9.目的によって仕事の価値が変わる

お客様はどんな営業と付き合いたいと思っているのでしょうか?

ともかく安くしてくれればよい?

何でも言うことを聞いてくれればよい?

接待に連れてってくれればよい?

確かに、それも一理あります。

しかし、高くても、言うことを聞かなくても、接待をしなくても、売ってくる営業がいます。

はてさて、いったい何が違うのでしょうか?

 

(1) 得意先の活性化を考えろ!

前回まででご理解いただいたことは次の通りです。

1.システムはF(ファンクション:機能)、 I (インプット:入力されるもの)、O(アウトプット:出力されるもの)の3つによって構成されるものであること。

2.システムは最終的に「人」が動かすものであること。

3.システムの構築は、 I やOを先に決める(分析的アプローチ)のではなく、まずFから決める(デザインアプローチ)方が、画期的かつ現実的に行えること。

4.経営もシステムで捉えることができること。

5.「人」に対する教育も経営システム全体をにらんで実施しないと効果が出ないこと。

これらを踏まえて第3編では、営業マンが得意先である卸売店や小売店の活性化(経営指導や課題解決)を図っていくときに、どのように考えていけばよいのかということをシステムで捉えてみたいと思います。

 

(2) 営業は誇りの持てない仕事?

このテーマを考えるに当たって最も重要なことは、「営業とは何をする仕事か」ということです。

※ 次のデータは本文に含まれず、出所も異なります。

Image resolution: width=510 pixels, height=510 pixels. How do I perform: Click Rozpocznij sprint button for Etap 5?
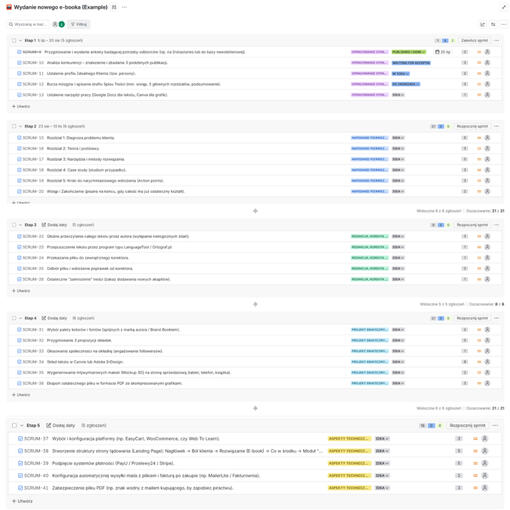467,426

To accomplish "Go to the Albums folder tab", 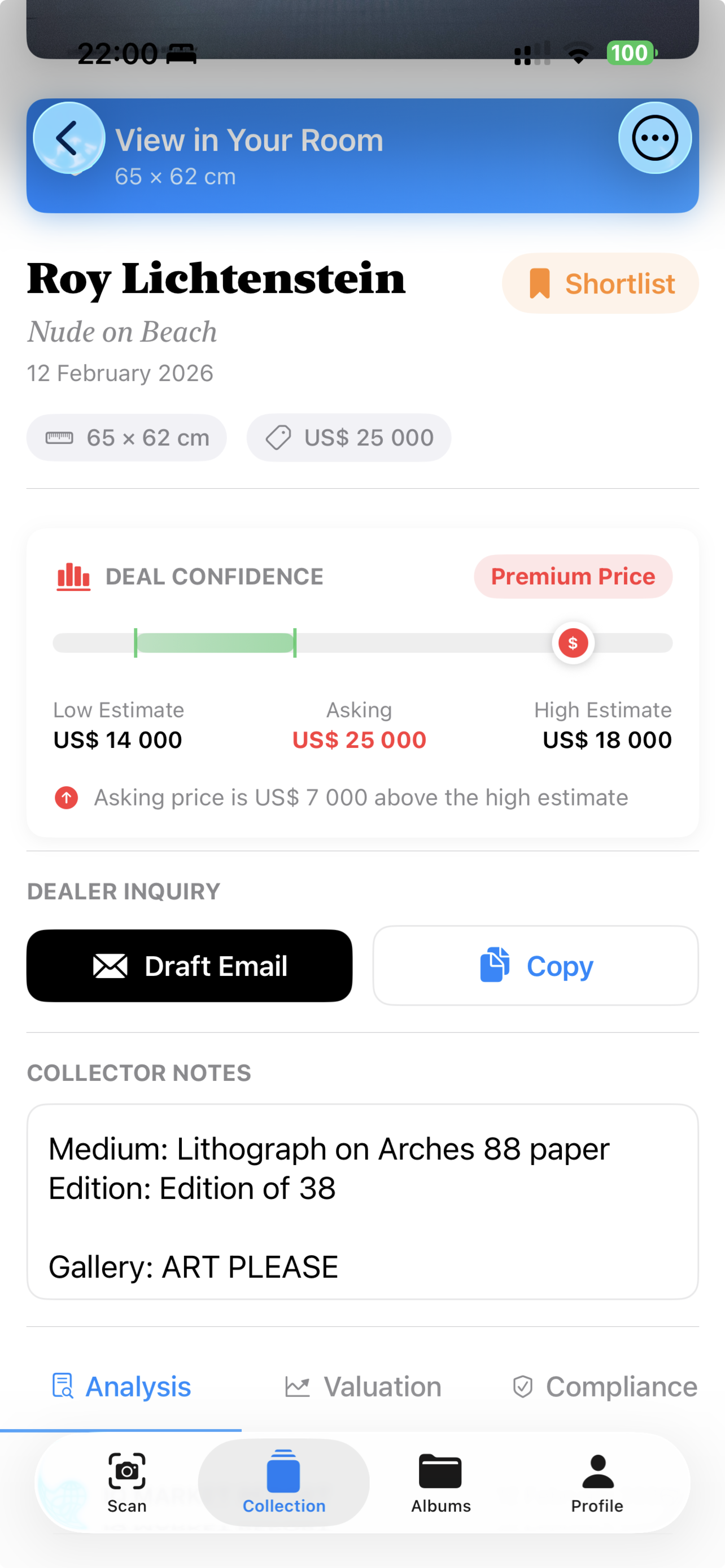I will pyautogui.click(x=441, y=1482).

この捉えかたの違いで、日々の営業活動が大きく変わり、それに伴って上司の営業マンに対する指導・教育方法や営業活動の支援システムも大きく変わってきます。

例えば、営業とは「自社の商品とお客様を結び付ける仕事」と捉えるとどのようになるでしょうか。

すると、この営業システムの機能(F)は「自社の商品とお客様を結び付ける」となり、インプット( I )は「自社の商品」と「お客様」であり、アウトプット(O)は「自社の商品と結びついたお客様」もしくは「お客様と結びついた自社の商品」ということになります。

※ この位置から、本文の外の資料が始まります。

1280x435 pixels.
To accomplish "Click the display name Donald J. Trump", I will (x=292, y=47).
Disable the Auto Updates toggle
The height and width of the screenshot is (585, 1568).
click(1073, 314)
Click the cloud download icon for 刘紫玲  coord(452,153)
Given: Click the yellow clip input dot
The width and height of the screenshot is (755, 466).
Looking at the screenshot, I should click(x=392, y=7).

ではどうやって「自社の商品とお客様を結び付ける」ことができるのでしょうか。

これは色々考えられます。 以下に例を挙げておきましょう。

1.無料で置いてくる。
2.値引きして買わせる。
3.接待などで取り入って買ってもらう。
4.脅して買わせる。
5.お客様の現状の問題解決に役に立つことを理解させて買っていただく。
6.お客様の将来の問題解決にまで役立つことを理解させて買っていただく。
等々。

1.から4.まではどうも違うなと当然思われることでしょう。

しかし、それは我々が、営業とは少なくとも1.から4.の様な仕事ではないと、すでに理解しているからこそ判断できることなのです。

ということは、少なくとも営業という仕事は、単純に「自社の商品とお客様を結び付ける仕事」ではないということなのです。

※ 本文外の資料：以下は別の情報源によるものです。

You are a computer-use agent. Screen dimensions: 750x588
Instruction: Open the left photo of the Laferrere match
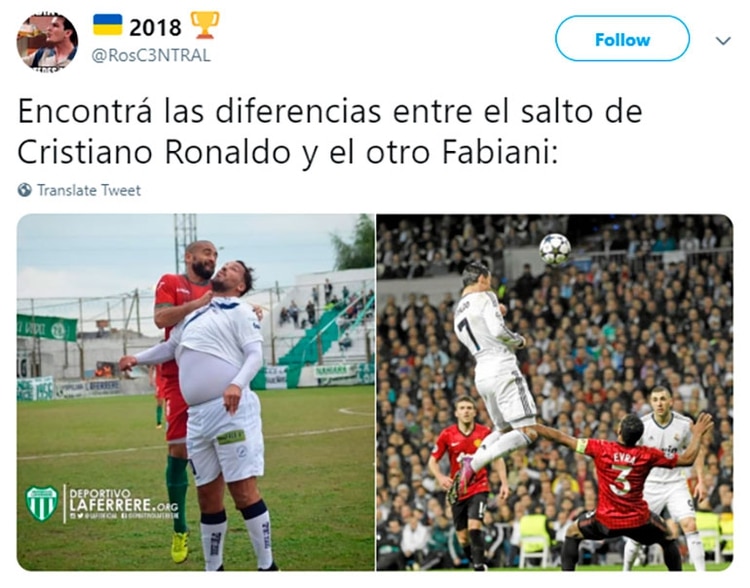click(196, 392)
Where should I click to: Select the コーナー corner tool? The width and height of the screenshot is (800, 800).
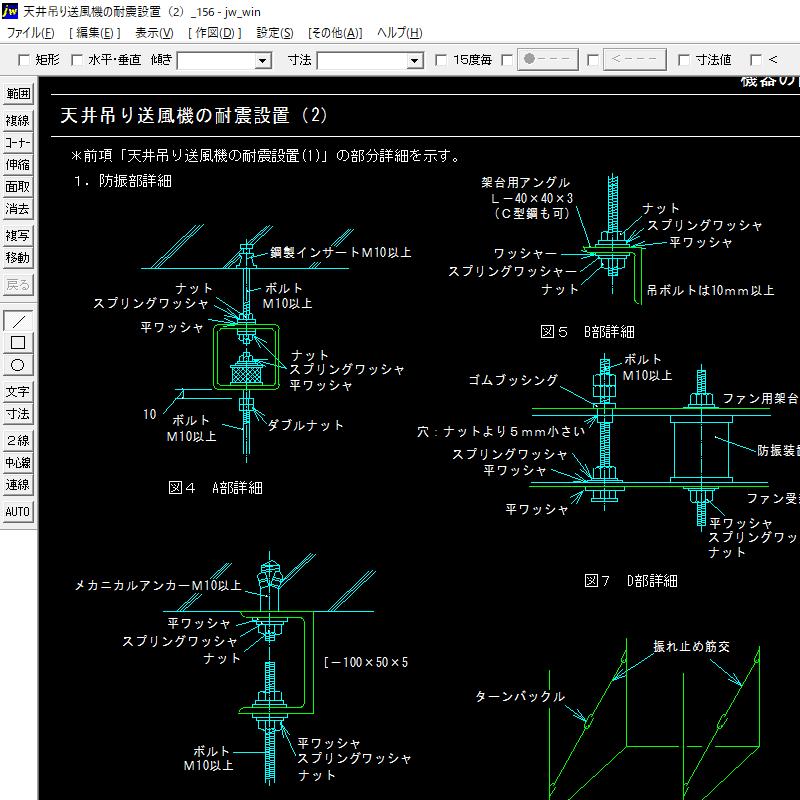tap(17, 142)
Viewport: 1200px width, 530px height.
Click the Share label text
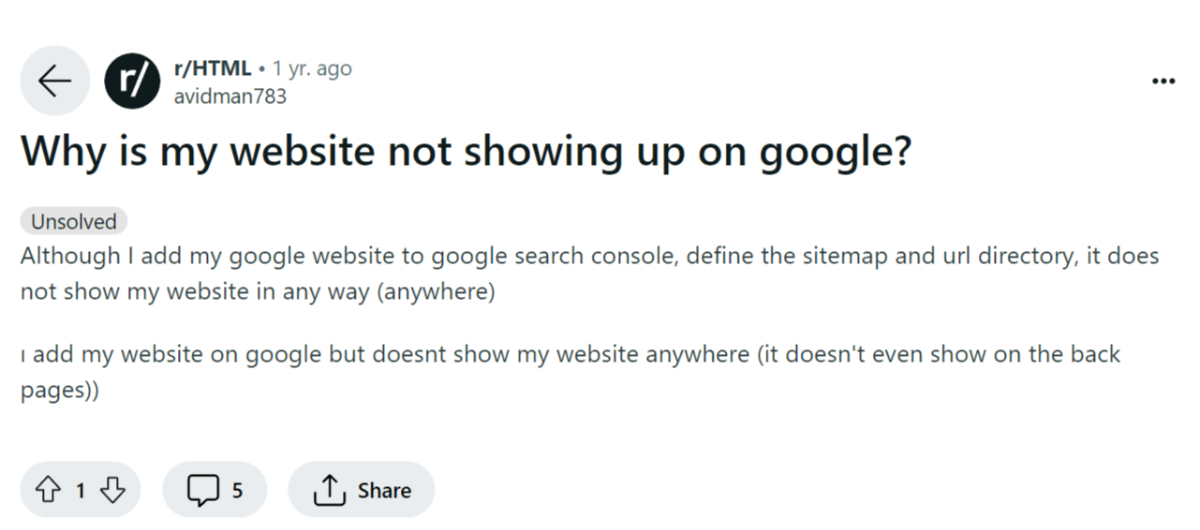tap(384, 490)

もし、このような仕事だとすると、「営業に対する指導や教育」は、また「支援システム」はどうなってしまうかは推して知るべしでしょう。

そして、分け知り顔の上司や先輩がこう言うのです。「5.や6.の意味も確かに有るかもしれないが、所詮営業というのは・・・」。

これでは、営業の誇りを微塵も感じられないどころか、まったくもってお客様を馬鹿にしているのにも程があります。